Trypanosomes are extracellular protozoa, the name is derived from the Greek
trypano- (borer) and soma (body) because of their corkscrew-like motion.
Trypanosomiasis is a vector-born disease and is lethal without treatment.
Taxonomy
1- The American and African trypanosomes: Trypanosoma brucei has 3
subspecies – Trypanosoma brucei brucei, T. b. gambiense and T. b.
rhodesiense. The first one is an animal pathogen and the other two cause
African trypanosomiasis or sleeping sickness in man. T. cruzi causes South
American trypanosomiasis or Chagas’ disease.
2- Salivarian trypanosomes (Trypanosoma brucei and T. rhodesiense) are
passed to the recipient in the saliva of the tsetse fly (Glossina spp.) and
Stercorians trypanosomes (T. cruzi) are passed to the recipient in the feces of
insects from the subfamily Triatominae bug.

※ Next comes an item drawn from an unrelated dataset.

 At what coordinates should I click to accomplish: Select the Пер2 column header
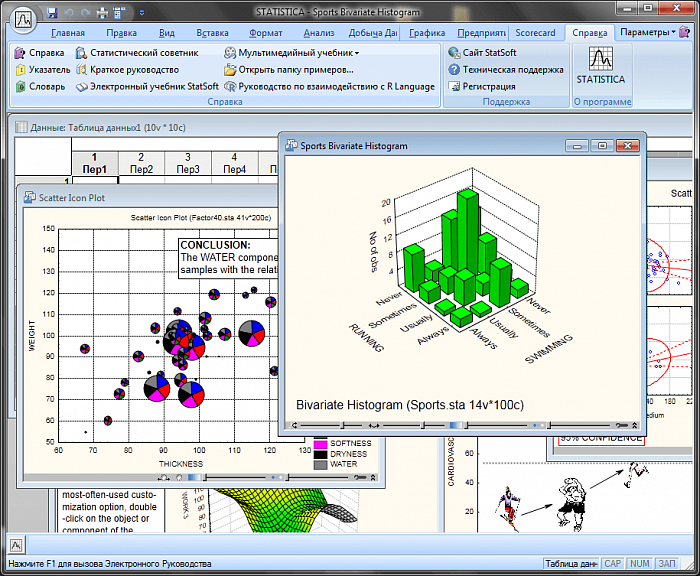click(141, 169)
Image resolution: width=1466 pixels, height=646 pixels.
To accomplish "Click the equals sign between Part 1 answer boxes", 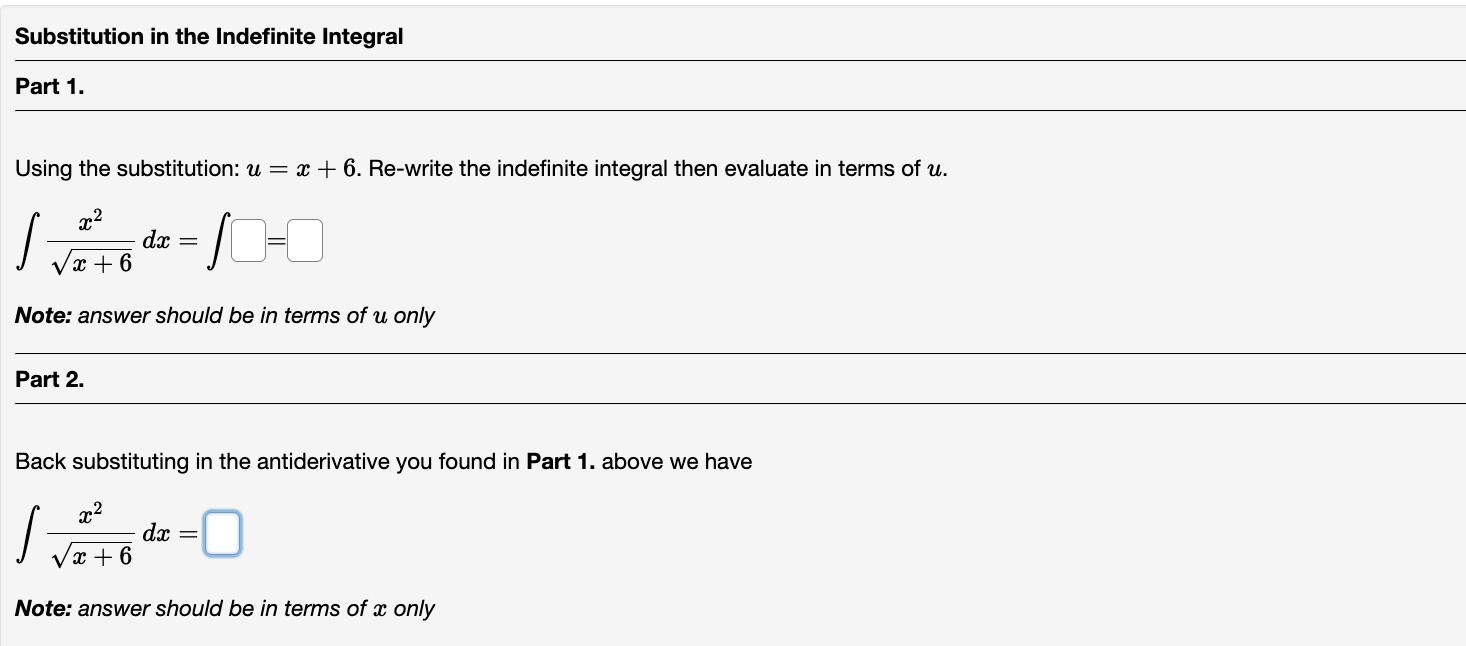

African Trypanosomiasis (sleeping sickness)


Life Cycle
T. brucei completes its life cycle between tsetse fly (of the genus Glossina) and
mammalian hosts, including humans, cattle, horses, and wild animals.
In mammalian host:
Infection occurs when a vector tsetse fly bites a mammalian host. The fly injects
the metacyclic trypomastigotes into the skin tissue. The trypomastigotes enter
the lymphatic system and into the bloodstream. The initial trypomastigotes are
short and stumpy. Once inside the bloodstream, they grow into long and slender
forms. Then, they multiply by binary fission. The daughter cells then become
short and stumpy again. The long slender forms are able to penetrate the blood
vessel endothelium and invade extravascular tissues, including the central
nervous system (CNS).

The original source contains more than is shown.